Half-Smoke Hash
A breakfast tribute to DC's signature sausage.
Ingredients
- • 4 half-smoke sausages, sliced into coins
- • 3 large russet potatoes, diced small
- • 1 onion, diced
- • 1 bell pepper, diced
- • 2 cloves garlic, minced
- • 4 eggs
- • 2 tablespoons vegetable oil
- • 1 tablespoon butter
- • Chili sauce or hot sauce to serve
- • Salt, pepper, and smoked paprika to taste
Instructions
- 1
Parboil diced potatoes in salted water for 5 minutes.
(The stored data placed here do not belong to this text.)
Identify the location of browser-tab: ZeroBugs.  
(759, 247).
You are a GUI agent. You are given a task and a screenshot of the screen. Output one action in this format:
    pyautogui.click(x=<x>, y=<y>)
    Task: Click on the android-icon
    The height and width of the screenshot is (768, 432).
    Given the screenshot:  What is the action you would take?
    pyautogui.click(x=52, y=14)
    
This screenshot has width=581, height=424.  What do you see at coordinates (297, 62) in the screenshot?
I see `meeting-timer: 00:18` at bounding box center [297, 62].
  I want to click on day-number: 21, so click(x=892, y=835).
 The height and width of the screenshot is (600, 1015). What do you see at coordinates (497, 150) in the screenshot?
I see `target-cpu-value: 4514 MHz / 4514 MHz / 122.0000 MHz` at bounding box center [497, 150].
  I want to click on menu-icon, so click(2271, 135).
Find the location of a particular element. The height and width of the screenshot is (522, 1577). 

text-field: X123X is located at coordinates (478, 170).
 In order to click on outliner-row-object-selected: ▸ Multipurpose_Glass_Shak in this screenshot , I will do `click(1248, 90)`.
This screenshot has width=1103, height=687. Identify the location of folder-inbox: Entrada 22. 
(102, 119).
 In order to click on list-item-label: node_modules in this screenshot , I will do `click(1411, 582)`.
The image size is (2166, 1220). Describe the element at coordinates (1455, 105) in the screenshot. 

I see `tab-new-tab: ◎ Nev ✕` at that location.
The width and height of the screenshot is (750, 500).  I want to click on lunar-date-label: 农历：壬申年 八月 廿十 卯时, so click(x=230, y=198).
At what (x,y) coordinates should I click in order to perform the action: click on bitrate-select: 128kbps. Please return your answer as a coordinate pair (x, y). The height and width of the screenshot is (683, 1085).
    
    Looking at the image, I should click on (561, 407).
Drain well.
- 2
Heat oil in a large cast iron skillet over medium-high heat. Add the potatoes and cook until golden and crispy, about 10 minutes. Season with salt, pepper, and smoked paprika.
- 3
Push potatoes to one side. Add butter, onion, and bell pepper. Cook for 3 minutes until softened.
- 4
Add the half-smoke slices and garlic. Cook for another 3-4 minutes until the sausage is charred.
- 5
Mix everything together. Make 4 wells in the hash and crack an egg into each well.
- 6
Cover and cook for 3-4 minutes until the egg whites are set but yolks are still runny.
- 7
Serve immediately in the skillet with chili sauce on the side.
The half-smoke is DC’s answer to the hot dog — a coarser, spicier, half-pork, half-beef sausage that’s been the star of DC’s street food scene since the mid-20th century. This hash takes the half-smoke from the sidewalk cart to the breakfast table, pairing it with crispy potatoes and runny eggs for the ultimate DC brunch dish.